• [Extracted records]:

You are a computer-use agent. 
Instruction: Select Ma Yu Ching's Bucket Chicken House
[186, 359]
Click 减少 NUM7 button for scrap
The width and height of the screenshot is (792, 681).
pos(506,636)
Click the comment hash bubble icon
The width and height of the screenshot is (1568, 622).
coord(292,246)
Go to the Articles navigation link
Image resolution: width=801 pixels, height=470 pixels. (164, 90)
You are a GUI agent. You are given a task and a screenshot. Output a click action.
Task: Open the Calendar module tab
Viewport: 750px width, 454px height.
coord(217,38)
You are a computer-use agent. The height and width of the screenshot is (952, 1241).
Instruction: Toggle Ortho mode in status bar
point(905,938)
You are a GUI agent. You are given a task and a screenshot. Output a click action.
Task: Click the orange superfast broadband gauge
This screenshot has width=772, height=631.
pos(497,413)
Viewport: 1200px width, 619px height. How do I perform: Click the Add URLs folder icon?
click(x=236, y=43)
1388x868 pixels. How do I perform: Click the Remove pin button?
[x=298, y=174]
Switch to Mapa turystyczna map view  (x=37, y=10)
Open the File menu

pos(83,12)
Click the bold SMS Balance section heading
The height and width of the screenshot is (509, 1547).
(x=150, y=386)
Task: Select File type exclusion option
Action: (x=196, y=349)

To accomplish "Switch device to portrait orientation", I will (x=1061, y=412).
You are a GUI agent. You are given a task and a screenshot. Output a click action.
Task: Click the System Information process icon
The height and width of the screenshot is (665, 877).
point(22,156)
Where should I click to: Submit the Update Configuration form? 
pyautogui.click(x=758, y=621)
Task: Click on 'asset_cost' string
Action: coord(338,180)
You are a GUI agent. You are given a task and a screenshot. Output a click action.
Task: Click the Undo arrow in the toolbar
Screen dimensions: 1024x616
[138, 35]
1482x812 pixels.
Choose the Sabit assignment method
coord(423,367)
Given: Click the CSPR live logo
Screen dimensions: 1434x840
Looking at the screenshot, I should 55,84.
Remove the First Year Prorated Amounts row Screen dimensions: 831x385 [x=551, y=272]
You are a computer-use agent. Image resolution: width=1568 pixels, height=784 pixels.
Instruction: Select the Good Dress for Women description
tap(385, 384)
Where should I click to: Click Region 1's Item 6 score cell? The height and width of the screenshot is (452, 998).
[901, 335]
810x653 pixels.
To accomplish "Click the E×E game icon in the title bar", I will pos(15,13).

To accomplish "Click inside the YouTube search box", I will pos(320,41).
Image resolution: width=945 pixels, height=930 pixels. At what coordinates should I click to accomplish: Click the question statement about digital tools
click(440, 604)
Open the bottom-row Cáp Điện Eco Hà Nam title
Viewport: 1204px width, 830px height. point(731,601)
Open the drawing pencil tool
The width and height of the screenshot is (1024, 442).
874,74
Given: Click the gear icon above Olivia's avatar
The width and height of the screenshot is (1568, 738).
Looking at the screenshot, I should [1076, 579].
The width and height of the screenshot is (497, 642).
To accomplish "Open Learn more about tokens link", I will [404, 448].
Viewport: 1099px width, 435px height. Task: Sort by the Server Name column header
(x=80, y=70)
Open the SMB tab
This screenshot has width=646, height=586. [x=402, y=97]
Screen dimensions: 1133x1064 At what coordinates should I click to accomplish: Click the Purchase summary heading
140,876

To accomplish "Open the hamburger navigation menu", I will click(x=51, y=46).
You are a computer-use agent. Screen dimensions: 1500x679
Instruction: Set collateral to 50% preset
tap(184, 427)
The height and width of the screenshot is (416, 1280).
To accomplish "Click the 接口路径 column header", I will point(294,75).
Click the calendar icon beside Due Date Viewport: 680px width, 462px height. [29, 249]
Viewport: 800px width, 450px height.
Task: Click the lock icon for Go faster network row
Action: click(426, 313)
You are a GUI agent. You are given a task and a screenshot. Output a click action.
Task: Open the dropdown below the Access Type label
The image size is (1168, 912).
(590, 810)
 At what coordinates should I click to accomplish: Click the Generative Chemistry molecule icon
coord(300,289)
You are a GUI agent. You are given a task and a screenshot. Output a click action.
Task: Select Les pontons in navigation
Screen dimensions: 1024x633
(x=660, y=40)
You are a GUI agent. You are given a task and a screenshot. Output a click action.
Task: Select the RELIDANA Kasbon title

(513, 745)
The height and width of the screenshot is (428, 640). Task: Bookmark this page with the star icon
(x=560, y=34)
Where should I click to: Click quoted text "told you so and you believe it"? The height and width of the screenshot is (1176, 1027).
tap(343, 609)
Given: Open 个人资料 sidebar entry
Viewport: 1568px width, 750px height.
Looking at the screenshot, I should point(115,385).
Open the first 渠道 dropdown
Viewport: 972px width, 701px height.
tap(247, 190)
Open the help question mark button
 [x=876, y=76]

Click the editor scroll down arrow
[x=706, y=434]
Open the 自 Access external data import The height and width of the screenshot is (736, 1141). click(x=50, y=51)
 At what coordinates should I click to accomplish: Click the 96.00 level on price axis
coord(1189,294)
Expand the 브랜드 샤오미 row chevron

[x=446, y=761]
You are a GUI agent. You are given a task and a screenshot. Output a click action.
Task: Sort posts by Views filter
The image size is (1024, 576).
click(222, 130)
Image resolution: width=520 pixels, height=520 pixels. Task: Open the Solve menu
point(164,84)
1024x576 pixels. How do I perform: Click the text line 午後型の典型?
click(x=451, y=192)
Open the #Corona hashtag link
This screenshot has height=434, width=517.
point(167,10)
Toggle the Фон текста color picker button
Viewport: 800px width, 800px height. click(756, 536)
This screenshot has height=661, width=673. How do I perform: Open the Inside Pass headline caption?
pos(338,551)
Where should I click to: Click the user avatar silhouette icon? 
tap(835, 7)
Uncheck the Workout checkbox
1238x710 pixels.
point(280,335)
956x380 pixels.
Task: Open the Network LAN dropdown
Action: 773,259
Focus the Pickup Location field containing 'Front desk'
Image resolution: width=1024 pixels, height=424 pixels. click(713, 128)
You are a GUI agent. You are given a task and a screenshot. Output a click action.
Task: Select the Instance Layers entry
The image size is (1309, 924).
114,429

• [WHAT TO PRODUCE]:
Look over the entries for "computer", then copy every line that includes that string.

• [RESPONSE FOR THIS EXERCISE]:
You are a computer-use agent. 
You are a computer-use agent. The height and width of the screenshot is (952, 1241).
You are a computer-use agent. Image resolution: width=1568 pixels, height=784 pixels.
You are a computer-use agent. Screen dimensions: 1500x679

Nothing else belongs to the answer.